The next step is to tokenize the dataset. There are different ways to perform tokenization of a dataset. This example uses the GPT2BPETokenizer method (Byte-Pair Encoding).

According to the directions in the Gaudi Megatron-DeepSpeed github page, the five jsonl files above can be concatenated into a single large file to be tokenized, or the tokenization can be done on each one of the five files separately (and then the 5 tokenized files can be merged). In this tutorial the smaller files are processed individually, to prevent possible host out of memory issues.

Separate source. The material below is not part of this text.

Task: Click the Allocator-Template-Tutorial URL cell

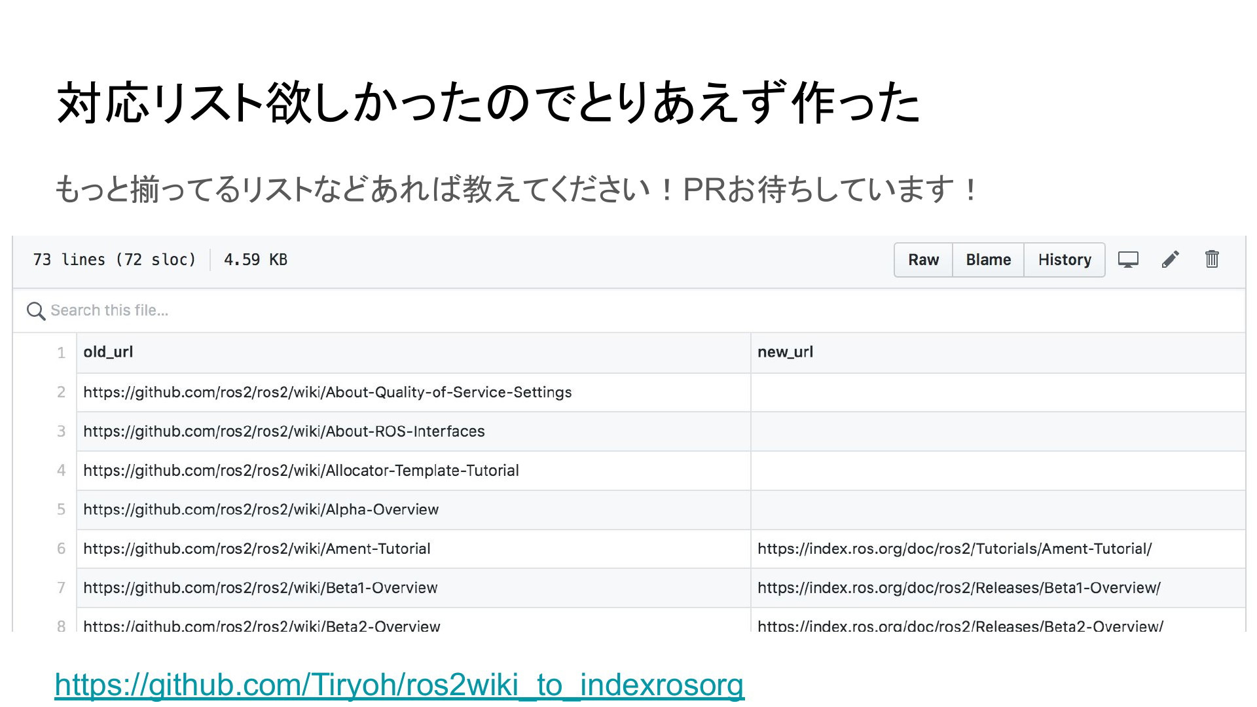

The GPT2BPETokenizer method is used to tokenize the five jsonl files separately. First, download the gpt2 vocabulary.json and the merges.txt file:

wget https://s3.amazonaws.com/models.huggingface.co/bert/gpt2-vocab.json
wget https://s3.amazonaws.com/models.huggingface.co/bert/gpt2-merges.txt

Next, create and execute a shell script as follows. This script will tokenize the individual jsonl files one at a time and will write the tokenized files to the zh_tokenized directory. In the sixth line, the number of workers can be changed according to the number of cores in the CPU that is being used:

# tokenize individual jsonl files
# loop count will change based on number of files for a given dataset
mkdir zh_tokenized
for i in $(seq 0 4);
do
    $PYTHON $MEGATRON_DEEPSPEED_ROOT/tools/preprocess_data.py --input oscar-${i}.jsonl --output-prefix zh_tokenized/tokenized${i} --tokenizer-type GPT2BPETokenizer --vocab-file gpt2-vocab.json --merge-file gpt2-merges.txt --append-eod --workers 16
done

After the above operation is completed, the “zh_tokenized” directory will contain the following files:

-rw-r--r-- 1 root root 93115006 Jul 26 00:47 tokenized0_text_document.bin
-rw-r--r-- 1 root root 166882 Jul 26 00:47 tokenized0_text_document.idx
-rw-r--r-- 1 root root 88055238 Jul 26 00:47 tokenized1_text_document.bin
-rw-r--r-- 1 root root 166882 Jul 26 00:47 tokenized1_text_document.idx
-rw-r--r-- 1 root root 82539576 Jul 26 00:47 tokenized2_text_document.bin
-rw-r--r-- 1 root root 166882 Jul 26 00:47 tokenized2_text_document.idx
-rw-r--r-- 1 root root 87806904 Jul 26 00:47 tokenized3_text_document.bin
-rw-r--r-- 1 root root 166882 Jul 26 00:47 tokenized3_text_document.idx
-rw-r--r-- 1 root root 82680922 Jul 26 00:48 tokenized4_text_document.bin
-rw-r--r-- 1 root root 166862 Jul 26 00:48 tokenized4_text_document.idx

To complete the tokenization step, the multiple tokenized dataset files generated above should be merged into a single file. For this, run the following commands:

# merge tokenized files
mkdir zh_tokenized_merged
$PYTHON $MEGATRON_DEEPSPEED_ROOT/tools/merge_datasets.py --input zh_tokenized --output-prefix zh_tokenized_merged/tokenized_text_document

Which will result in the zh_tokenized_merged directory created and containing the following merged files:

ls -lt zh_tokenized_merged
-rw-r--r-- 1 root root 834222 Jul 26 00:57 tokenized_text_document.idx
-rw-r--r-- 1 root root 434197646 Jul 26 00:57 tokenized_text_document.bin

To make pretraining easier, copy the gpt2-merges.txt and gpt2-vocab.json files into the zh_tokenized_merged directory. Using the GPT2BPETokenizer with pretraining requires those files to be in the same directory as the data.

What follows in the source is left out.